EXERCISE INSTRUCTIONS
Please count the lines of the records below that contain the string "sale" and give only that number.

DATA SHOWN
--- --- ---
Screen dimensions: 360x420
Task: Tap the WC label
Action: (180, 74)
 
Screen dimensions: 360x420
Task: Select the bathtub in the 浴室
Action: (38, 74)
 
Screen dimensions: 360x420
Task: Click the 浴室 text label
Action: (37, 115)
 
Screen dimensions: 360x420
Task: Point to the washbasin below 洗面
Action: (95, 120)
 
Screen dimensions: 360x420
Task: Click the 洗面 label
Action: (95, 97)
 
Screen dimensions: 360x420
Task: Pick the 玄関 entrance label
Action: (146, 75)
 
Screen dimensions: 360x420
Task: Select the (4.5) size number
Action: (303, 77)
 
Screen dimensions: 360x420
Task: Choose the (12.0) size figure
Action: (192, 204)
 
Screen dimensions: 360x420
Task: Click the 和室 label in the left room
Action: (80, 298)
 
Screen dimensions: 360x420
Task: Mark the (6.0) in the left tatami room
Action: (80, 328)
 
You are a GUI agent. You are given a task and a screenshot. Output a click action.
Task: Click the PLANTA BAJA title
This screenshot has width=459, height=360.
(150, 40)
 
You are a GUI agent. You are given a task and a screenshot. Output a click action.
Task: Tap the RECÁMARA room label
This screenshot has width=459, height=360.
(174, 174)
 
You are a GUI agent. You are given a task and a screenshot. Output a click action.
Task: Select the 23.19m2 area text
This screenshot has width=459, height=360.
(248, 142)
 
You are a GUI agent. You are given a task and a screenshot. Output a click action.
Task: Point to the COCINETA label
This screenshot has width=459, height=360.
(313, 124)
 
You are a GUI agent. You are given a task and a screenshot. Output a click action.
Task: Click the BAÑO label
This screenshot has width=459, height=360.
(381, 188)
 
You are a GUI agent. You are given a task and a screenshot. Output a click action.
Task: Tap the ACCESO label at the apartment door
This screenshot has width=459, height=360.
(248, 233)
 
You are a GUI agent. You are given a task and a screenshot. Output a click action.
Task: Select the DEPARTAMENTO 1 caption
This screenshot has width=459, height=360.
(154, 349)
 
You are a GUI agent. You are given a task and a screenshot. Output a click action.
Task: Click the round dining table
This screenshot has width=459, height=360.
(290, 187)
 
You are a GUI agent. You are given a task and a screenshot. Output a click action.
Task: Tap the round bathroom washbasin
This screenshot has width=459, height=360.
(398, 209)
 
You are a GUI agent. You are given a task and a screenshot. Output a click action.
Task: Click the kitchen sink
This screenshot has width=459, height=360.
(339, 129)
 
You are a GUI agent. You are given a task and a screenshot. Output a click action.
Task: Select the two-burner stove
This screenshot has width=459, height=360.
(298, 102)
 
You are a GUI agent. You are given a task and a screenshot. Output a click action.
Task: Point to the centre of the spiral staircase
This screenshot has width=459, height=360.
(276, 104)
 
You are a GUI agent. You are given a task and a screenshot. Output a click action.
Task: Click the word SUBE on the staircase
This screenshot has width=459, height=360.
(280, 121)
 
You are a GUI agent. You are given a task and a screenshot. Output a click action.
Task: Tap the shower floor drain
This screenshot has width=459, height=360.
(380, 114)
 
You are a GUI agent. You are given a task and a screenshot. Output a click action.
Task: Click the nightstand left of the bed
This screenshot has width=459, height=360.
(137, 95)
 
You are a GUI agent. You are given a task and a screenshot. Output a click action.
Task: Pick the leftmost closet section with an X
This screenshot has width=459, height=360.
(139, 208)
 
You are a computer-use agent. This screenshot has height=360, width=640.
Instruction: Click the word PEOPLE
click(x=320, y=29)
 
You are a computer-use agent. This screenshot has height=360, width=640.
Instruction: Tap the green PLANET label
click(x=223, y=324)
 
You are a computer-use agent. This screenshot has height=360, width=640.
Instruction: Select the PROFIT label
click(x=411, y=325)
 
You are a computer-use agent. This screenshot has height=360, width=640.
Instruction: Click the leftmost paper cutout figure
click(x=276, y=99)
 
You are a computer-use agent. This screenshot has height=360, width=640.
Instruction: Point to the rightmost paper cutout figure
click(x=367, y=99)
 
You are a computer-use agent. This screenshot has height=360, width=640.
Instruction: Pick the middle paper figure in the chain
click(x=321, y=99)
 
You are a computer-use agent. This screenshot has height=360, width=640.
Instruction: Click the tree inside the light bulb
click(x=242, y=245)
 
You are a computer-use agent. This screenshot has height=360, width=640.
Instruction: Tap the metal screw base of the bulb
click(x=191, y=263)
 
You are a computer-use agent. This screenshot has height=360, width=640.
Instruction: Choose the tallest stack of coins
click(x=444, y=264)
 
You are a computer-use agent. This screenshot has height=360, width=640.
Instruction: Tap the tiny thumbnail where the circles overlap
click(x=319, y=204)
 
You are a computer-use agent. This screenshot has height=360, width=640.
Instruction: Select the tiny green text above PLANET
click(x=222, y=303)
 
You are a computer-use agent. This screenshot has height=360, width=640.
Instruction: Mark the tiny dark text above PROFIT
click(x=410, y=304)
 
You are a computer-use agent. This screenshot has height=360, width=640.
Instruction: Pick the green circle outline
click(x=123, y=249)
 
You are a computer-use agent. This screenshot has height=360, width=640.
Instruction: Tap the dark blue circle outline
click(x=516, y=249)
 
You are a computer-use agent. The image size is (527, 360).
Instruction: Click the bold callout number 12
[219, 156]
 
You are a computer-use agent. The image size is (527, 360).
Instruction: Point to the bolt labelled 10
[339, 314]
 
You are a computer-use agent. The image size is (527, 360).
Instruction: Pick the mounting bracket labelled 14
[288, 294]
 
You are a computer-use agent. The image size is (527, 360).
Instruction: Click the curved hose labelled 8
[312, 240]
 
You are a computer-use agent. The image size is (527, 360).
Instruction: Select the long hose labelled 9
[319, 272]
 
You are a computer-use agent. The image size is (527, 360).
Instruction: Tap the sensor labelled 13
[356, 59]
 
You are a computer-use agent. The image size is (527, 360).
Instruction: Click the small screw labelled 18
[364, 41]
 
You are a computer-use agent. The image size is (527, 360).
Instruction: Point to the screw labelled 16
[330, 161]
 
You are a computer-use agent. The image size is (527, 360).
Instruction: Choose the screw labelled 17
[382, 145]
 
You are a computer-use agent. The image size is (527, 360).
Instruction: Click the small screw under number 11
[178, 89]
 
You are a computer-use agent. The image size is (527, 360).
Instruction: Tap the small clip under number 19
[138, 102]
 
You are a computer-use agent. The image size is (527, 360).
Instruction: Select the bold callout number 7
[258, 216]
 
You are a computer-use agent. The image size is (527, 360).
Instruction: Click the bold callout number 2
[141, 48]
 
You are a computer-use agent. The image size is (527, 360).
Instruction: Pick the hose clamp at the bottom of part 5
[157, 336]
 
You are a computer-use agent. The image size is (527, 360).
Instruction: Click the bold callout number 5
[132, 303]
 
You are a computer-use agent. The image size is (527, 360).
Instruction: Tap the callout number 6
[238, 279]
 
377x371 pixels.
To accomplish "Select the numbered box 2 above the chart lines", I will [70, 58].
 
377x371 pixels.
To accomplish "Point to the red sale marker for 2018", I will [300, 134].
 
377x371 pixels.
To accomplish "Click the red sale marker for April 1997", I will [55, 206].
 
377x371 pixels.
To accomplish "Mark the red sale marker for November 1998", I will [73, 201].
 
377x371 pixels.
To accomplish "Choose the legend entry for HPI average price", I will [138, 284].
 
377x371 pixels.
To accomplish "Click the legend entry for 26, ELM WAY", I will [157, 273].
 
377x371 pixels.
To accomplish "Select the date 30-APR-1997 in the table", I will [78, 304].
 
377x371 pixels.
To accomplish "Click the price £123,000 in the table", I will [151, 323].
--- --- ---
ANSWER FOR THIS EXERCISE
3